Countermeasures Against Attacks on UDS on DoIP

Now that we have discussed some of the major vulnerabilities of UDS protocol on DoIP communication, lets shift our focus towards mitigating them.

Based on our understanding of UDS Protocol, different UDS services and DoIP, here are a few countermeasures to the threats discussed before.

  1. Rejecting Diagnostic Communications from Suspicious Devices
  2. To prevent the attacker’s efforts right at the outset, it’s essential to halt any communications from suspicious sources. Implementing mutual authentication protocols between testers and ECUs and using encrypted communication methods, will thwart attackers. Detecting compromised ECUs can further add an extra layer of security, neutralizing all three attacks.

  3. Countermeasures Against Authentication Avoidance Attack
    • Proper Session Management
      This attack takes advantage of improperly managed sessions. Proper session management will remedy this vulnerability. For instance, ECUs can maintain a status log detailing the authentication status for every tester, ensuring that attackers cannot exploit lapses in session management.

    • Investigate Inconsistencies in RequestSeed and SendKey Transmissions
      By monitoring and comparing the number of requestSeed and sendKey transmissions, it’s possible to detect unusual patterns. Discrepancies in the transmission numbers can signal an active authentication avoidance attack.

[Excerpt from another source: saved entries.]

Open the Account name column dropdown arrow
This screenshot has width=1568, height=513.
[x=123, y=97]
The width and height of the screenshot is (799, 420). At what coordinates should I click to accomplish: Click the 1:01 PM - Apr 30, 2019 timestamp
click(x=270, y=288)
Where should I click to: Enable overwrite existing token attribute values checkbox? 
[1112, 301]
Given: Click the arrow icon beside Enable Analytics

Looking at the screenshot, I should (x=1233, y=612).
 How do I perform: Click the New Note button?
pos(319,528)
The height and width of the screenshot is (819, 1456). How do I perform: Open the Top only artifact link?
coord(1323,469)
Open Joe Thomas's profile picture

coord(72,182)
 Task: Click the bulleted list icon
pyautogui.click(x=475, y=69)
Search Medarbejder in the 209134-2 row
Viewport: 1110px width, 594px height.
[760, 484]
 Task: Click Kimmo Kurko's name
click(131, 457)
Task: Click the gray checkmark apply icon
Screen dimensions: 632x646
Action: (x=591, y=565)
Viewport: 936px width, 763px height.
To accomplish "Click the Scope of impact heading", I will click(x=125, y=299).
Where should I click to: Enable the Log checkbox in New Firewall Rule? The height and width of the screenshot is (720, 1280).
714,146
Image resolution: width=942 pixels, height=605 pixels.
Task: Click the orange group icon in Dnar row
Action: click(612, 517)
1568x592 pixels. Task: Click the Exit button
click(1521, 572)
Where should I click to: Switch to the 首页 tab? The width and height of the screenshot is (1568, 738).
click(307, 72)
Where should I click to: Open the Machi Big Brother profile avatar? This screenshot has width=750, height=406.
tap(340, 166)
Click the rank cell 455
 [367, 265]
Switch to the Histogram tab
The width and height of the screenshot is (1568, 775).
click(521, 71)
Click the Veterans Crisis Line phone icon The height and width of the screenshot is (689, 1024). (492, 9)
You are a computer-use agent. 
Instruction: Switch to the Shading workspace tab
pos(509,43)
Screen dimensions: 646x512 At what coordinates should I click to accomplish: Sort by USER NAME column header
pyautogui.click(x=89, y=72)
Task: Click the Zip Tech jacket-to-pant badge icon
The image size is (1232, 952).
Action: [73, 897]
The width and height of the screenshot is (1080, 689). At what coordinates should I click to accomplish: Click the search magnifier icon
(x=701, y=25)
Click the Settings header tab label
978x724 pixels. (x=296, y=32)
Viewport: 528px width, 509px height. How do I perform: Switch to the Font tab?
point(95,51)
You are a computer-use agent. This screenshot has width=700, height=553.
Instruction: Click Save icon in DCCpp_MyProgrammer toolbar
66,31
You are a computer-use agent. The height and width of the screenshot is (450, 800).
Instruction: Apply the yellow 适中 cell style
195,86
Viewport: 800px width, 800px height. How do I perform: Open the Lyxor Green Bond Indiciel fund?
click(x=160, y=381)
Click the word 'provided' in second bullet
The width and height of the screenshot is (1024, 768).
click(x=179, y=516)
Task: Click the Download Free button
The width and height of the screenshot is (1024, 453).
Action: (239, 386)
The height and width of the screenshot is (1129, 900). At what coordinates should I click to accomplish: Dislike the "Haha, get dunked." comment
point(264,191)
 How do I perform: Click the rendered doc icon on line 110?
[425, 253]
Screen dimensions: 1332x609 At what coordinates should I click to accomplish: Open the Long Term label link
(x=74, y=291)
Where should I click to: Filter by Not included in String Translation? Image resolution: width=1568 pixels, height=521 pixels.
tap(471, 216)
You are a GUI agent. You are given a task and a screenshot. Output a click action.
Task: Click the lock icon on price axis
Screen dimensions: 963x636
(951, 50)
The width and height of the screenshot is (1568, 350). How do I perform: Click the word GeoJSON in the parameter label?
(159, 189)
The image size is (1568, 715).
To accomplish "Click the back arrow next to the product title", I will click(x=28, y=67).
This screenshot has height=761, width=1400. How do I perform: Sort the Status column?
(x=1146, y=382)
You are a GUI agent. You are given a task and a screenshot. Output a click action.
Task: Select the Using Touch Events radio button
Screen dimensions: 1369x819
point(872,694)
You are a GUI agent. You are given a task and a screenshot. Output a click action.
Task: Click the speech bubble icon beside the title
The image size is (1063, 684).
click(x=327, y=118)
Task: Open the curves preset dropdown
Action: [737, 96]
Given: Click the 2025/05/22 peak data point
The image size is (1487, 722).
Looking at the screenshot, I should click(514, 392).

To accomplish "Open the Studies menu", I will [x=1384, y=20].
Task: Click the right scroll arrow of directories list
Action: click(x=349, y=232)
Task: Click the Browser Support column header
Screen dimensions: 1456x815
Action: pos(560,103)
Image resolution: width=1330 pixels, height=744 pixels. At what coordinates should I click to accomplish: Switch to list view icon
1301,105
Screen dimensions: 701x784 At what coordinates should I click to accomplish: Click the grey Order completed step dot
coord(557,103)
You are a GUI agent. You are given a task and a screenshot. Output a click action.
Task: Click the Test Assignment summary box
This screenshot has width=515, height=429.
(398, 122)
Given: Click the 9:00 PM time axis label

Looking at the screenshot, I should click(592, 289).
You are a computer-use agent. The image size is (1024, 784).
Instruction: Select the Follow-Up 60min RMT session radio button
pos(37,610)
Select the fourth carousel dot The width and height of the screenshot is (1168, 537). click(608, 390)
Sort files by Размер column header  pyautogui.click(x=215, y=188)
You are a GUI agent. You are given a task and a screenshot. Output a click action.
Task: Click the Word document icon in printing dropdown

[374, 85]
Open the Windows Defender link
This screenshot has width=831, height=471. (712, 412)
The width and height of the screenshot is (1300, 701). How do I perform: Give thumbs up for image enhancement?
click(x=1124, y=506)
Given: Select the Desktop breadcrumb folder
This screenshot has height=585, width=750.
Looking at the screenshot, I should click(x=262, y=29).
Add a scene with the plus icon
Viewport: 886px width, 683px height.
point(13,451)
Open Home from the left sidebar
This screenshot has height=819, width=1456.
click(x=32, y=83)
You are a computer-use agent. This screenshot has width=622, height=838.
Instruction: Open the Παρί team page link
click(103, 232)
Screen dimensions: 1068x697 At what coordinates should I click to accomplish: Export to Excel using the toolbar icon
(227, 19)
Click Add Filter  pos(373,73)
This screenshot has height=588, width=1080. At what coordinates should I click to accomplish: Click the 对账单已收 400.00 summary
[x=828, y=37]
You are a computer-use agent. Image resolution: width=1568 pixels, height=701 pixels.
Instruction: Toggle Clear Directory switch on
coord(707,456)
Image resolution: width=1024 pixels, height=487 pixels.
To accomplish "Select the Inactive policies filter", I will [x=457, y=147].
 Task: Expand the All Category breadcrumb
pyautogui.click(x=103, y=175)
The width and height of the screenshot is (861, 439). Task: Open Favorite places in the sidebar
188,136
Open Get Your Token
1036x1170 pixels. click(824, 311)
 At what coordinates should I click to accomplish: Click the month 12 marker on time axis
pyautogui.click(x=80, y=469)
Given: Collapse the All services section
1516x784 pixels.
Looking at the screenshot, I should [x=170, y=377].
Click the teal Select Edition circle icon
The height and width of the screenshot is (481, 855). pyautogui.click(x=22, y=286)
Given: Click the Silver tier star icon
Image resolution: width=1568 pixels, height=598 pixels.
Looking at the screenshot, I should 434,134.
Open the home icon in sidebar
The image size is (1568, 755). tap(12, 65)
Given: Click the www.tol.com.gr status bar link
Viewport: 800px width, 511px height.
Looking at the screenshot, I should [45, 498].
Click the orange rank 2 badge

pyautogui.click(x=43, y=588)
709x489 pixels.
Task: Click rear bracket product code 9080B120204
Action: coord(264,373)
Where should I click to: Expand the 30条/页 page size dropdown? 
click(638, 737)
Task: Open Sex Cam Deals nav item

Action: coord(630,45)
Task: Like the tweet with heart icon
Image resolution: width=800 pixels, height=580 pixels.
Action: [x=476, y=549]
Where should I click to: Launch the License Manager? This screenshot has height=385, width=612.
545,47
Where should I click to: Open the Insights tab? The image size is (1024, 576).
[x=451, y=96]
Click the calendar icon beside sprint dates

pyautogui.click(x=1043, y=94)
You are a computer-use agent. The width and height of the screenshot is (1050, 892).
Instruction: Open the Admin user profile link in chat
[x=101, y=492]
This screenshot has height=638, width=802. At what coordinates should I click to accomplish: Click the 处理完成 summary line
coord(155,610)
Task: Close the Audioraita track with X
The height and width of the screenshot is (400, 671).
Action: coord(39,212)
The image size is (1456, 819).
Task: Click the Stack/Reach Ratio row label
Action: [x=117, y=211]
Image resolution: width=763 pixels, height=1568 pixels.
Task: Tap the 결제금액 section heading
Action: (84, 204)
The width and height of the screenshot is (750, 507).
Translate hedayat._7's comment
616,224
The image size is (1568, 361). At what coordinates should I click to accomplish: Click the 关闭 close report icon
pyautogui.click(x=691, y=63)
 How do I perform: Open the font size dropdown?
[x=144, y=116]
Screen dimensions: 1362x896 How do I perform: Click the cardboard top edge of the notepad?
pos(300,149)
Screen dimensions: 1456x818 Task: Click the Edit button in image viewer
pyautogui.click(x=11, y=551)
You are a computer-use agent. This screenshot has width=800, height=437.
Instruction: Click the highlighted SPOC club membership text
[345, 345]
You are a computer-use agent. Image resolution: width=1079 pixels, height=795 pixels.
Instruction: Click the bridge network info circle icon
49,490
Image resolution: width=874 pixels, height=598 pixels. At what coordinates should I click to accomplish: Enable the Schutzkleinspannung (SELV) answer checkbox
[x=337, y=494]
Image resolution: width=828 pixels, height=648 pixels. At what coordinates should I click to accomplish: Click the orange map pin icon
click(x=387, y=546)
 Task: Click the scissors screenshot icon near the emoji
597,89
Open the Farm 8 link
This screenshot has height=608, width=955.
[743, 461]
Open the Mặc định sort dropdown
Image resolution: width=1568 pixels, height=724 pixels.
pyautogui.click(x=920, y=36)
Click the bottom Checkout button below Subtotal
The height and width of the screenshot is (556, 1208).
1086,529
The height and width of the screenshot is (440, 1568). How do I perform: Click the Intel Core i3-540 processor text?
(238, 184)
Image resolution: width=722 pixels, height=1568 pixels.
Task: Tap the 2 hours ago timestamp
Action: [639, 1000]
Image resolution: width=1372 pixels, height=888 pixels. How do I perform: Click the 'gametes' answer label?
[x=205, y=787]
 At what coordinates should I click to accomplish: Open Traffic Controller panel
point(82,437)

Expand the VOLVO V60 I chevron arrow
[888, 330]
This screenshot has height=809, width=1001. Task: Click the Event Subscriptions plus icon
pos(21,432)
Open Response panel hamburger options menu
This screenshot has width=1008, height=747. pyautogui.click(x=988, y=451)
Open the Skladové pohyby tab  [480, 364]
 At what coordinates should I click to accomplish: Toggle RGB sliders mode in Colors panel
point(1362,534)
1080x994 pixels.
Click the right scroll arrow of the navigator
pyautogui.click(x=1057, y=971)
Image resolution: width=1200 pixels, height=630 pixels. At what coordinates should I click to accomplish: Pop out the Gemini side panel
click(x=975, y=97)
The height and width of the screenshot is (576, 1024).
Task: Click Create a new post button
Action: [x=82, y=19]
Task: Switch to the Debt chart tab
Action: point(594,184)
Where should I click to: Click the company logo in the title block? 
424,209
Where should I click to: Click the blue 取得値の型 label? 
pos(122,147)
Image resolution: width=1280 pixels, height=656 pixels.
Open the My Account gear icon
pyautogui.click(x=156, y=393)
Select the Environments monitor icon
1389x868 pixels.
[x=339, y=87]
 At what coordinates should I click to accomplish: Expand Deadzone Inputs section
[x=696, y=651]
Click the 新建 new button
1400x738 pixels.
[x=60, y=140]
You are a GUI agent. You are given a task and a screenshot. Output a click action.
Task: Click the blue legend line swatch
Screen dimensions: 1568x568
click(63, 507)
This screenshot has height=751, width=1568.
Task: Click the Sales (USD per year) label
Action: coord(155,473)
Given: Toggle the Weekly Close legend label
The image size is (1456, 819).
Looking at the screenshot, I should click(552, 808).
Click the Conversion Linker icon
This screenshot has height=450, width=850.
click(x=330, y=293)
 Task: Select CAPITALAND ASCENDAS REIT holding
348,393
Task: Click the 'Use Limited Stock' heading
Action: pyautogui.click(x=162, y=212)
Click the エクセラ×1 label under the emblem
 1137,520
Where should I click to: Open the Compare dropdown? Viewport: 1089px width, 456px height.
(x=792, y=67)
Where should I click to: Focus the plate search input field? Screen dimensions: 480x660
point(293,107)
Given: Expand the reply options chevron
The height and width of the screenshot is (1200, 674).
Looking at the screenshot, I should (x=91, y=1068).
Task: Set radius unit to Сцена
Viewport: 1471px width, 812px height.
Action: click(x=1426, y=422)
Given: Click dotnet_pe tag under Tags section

    • Monitor Negative Response Transmissions
      If an attacker sends unauthorized requests, the ECU will likely generate a negative response. By actively monitoring and tallying these negative responses, unauthorized activities can be swiftly detected.

  4. Countermeasures Against the MITM Based Session Hijacking

    • Monitor Source IP/MAC Addresses for Duplicate Logical Addresses
      In a MITM attack, both the attacker and the genuine ECU send responses. By screening for duplicate logical addresses from different IP/MAC sources, this type of attack can be quickly detected.

    • Track the Total Number of Vehicle Announcement Transmissions
      A sudden influx of vehicle announcements, especially beyond the specified limit, can be a red flag for a MITM attack.

A Summary of Countermeasures Against Attack on UDS Protocol

The first countermeasure offers a comprehensive solution against all three potential attacks, making it highly recommended for implementation in vehicles. However, given the resource constraints in some ECUs, this countermeasure might not always be feasible. In such instances, focusing on the second countermeasure- B becomes crucial. This measure is not resource-intensive and ensures the software within each ECU is devoid of session management bugs.

For a multi-layered defence strategy, it’s imperative to incorporate all three countermeasures described above.


Modern vehicular diagnostic communication systems, like UDS on DoIP, though sophisticated, can be susceptible to various attacks. Our analysis has unveiled three primary attack avenues, with the most concerning being the authentication avoidance attack. The MITM-based session hijacking attacks, both through tampered vehicle announcements and vehicle identification responses, also present significant vulnerabilities.

However, with the proposed countermeasures, these vulnerabilities can be addressed, resulting in a more secure and resilient UDS powered vehicle diagnostic communication system.